Data excerpts
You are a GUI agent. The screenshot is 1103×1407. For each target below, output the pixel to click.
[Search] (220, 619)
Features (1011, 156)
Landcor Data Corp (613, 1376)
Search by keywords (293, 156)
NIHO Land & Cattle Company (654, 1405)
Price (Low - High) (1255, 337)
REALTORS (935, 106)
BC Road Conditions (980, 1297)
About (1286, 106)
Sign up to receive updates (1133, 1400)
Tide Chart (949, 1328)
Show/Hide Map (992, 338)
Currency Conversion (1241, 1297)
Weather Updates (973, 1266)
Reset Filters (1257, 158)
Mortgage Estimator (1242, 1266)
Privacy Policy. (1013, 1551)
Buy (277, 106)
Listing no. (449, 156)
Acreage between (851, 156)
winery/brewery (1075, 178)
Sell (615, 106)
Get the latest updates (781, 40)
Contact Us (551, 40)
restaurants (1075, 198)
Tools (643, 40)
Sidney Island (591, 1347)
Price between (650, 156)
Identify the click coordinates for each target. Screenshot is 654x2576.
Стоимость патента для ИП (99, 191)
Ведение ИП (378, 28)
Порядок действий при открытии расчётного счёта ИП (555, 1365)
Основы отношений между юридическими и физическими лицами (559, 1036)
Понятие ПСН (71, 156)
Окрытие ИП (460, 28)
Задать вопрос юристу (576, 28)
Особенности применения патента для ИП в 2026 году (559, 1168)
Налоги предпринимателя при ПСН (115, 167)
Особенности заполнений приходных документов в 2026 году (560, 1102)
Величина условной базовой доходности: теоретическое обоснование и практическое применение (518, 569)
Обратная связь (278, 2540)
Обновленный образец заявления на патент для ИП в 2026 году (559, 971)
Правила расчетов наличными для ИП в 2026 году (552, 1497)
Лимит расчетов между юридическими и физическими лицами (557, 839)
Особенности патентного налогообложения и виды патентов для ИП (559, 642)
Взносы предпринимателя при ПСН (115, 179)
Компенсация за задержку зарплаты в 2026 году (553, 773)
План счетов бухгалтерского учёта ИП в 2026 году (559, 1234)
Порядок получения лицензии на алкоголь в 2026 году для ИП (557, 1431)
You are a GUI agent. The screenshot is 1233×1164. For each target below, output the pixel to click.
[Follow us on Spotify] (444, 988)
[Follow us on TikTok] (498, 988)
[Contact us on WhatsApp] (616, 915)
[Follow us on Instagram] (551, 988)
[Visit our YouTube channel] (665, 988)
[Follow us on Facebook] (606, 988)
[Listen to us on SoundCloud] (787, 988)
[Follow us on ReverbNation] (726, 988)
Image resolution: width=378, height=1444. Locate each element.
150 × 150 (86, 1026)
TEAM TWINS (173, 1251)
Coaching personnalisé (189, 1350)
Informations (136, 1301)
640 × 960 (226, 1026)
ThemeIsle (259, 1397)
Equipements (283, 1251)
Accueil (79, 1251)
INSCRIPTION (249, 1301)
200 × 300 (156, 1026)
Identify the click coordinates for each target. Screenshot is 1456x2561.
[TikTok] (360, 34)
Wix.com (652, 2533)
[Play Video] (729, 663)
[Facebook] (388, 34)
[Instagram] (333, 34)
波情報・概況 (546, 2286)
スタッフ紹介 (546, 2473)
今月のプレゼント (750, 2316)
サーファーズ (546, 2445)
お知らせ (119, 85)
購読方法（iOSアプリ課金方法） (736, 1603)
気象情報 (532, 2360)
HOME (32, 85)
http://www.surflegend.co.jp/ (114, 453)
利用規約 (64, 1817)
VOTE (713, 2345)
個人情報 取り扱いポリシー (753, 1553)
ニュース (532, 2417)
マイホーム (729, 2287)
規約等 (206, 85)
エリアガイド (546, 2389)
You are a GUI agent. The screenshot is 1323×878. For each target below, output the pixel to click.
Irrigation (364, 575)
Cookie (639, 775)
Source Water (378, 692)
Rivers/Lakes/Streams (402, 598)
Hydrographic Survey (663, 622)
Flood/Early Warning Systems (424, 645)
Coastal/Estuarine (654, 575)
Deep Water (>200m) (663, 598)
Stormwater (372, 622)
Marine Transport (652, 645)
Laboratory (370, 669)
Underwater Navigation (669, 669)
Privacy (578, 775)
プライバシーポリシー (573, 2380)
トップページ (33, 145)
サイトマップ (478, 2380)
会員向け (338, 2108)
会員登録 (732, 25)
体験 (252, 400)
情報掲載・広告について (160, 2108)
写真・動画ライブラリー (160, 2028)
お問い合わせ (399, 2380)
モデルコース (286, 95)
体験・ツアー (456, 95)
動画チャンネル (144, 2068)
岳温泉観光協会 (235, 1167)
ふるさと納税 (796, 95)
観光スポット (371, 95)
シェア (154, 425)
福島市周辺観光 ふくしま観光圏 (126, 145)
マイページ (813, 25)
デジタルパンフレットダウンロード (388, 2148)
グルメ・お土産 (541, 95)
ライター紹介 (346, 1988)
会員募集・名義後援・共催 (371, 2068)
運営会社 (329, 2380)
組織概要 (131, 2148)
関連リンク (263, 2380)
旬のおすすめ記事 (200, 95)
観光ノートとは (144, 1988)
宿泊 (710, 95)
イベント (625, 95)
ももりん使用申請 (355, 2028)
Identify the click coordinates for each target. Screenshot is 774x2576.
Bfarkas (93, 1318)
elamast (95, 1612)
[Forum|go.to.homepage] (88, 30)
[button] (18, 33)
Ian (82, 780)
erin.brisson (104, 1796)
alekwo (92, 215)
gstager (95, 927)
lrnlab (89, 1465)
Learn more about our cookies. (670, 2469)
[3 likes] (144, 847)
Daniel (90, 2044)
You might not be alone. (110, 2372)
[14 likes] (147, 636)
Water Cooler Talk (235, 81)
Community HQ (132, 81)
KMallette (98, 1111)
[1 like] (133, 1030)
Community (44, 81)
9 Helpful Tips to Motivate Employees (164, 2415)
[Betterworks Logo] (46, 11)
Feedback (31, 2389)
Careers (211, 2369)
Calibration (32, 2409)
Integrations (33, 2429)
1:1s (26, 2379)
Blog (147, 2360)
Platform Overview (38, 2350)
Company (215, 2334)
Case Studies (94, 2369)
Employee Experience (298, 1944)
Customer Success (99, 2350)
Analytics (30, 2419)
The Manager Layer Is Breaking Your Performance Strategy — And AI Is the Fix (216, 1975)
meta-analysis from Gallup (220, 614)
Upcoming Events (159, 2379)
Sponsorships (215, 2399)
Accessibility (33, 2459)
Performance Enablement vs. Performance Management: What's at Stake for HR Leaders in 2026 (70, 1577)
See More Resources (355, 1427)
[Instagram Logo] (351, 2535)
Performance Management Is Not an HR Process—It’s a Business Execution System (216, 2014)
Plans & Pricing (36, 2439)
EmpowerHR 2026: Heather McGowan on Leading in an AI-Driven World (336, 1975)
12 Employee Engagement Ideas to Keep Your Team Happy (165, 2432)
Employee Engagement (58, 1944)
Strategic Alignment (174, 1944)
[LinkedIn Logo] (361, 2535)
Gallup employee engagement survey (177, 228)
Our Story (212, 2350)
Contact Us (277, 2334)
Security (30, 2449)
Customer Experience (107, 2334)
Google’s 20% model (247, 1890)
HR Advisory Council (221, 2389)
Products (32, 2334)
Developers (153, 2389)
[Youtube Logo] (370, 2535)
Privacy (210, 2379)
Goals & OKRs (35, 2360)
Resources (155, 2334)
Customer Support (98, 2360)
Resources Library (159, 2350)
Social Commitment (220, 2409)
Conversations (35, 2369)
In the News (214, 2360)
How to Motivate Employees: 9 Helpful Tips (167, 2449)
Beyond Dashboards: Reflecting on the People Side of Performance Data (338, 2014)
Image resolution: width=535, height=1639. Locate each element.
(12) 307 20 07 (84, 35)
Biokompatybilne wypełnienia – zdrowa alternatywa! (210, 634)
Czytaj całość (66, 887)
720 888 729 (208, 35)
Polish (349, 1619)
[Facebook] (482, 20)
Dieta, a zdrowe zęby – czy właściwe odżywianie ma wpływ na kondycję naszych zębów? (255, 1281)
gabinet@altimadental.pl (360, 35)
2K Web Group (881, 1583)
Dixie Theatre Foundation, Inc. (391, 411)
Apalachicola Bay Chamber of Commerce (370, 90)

Short task
Please switch "Water Cooler" to "Break Room" and give back only the entries that begin at the one with "運営会社 (329, 2380)" and stop after the one with "Community HQ (132, 81)", with everything else unchanged.

Full solution
運営会社 (329, 2380)
組織概要 (131, 2148)
関連リンク (263, 2380)
旬のおすすめ記事 (200, 95)
観光ノートとは (144, 1988)
宿泊 (710, 95)
イベント (625, 95)
ももりん使用申請 (355, 2028)
Identify the click coordinates for each target. Screenshot is 774x2576.
Bfarkas (93, 1318)
elamast (95, 1612)
[Forum|go.to.homepage] (88, 30)
[button] (18, 33)
Ian (82, 780)
erin.brisson (104, 1796)
alekwo (92, 215)
gstager (95, 927)
lrnlab (89, 1465)
Learn more about our cookies. (670, 2469)
[3 likes] (144, 847)
Daniel (90, 2044)
You might not be alone. (110, 2372)
[14 likes] (147, 636)
Break Room Talk (235, 81)
Community HQ (132, 81)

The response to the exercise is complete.